Début 2016, le grand public ne connaît pas encore la famille Mercer. Elle soutient l’ultraconservateur Ted Cruz, glissant 13 généreux millions de dollars dans ce que les Américains appellent un Super PAC, un comité d’action politique qui, parce qu’il n’est pas lié directement à un parti ou un candidat, peut recueillir des dons illimités. A sa tête, elle place Kellyanne Conway, une gestionnaire de campagne républicaine, spécialiste des sondages. Face à la tempête Trump, l’étoile de Cruz pâlit bien vite et il se retire de la course en mai 2016. Les Mercer se retournent vers le magnat de l’immobilier.

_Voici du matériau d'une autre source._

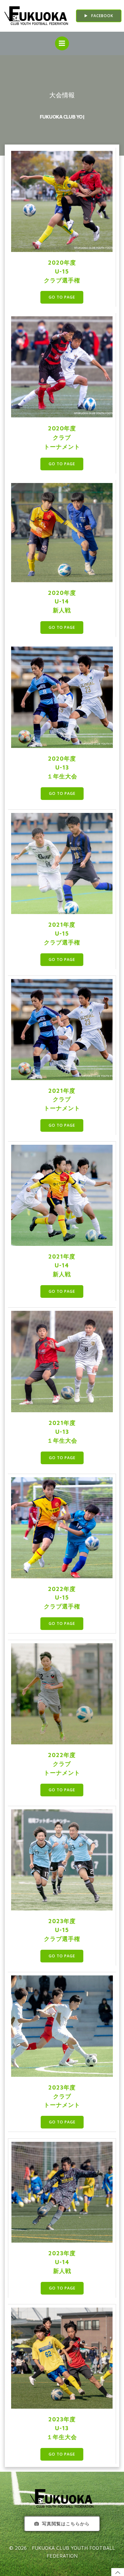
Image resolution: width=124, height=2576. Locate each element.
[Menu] (62, 43)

Kellyanne Conway devient une de ses conseillères. Minée par le comportement erratique du magnat et une stratégie à la sauvette, la campagne a du plomb dans l’aile. Hillary Clinton le sème dans les sondages.

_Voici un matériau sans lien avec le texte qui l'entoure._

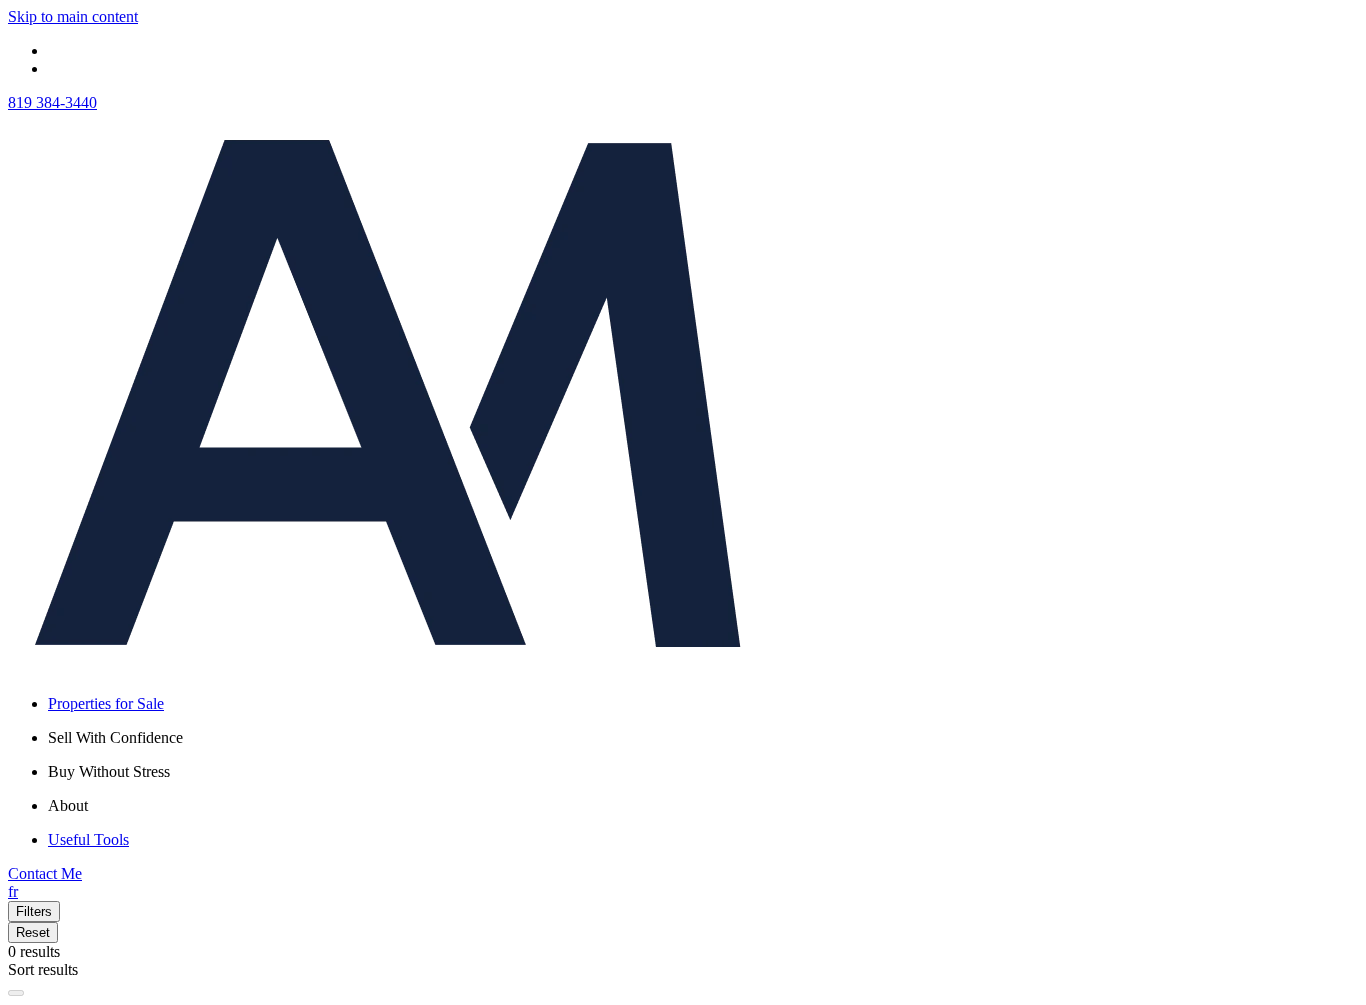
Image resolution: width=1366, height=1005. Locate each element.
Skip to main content (73, 16)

Une influence sur le casting de Trump

Mi-août 2016, à la faveur d’un de ces repas dont on dit qu’ils font l’histoire, la campagne de l’éructant candidat est bouleversée. Un nouveau directeur est nommé, Stephen Bannon. Ancien de Goldman Sachs, détenteurs d’une partie des droits de la série à succès Seinfeld, réalisateur d’un documentaire à la gloire de Ronald Reagan et d’un brûlot sur l’argent des Clinton, Bannon se définit comme un  » nationaliste « . Un  » ultranationaliste  » plutôt : avant de passer chez Trump, il a été directeur et idéologue principal du média d’extrême droite Breitbart. Or qui, selon Bloomberg et le New York Times, a investi, en 2011, 10 millions de dollars dans Breitbart, alors que le site luttait pour sa survie ? Robert Mercer. Généreux propagateur de fake news et de propos xénophobes, le média a explosé son audience et joué un rôle crucial dans l’élection de Trump.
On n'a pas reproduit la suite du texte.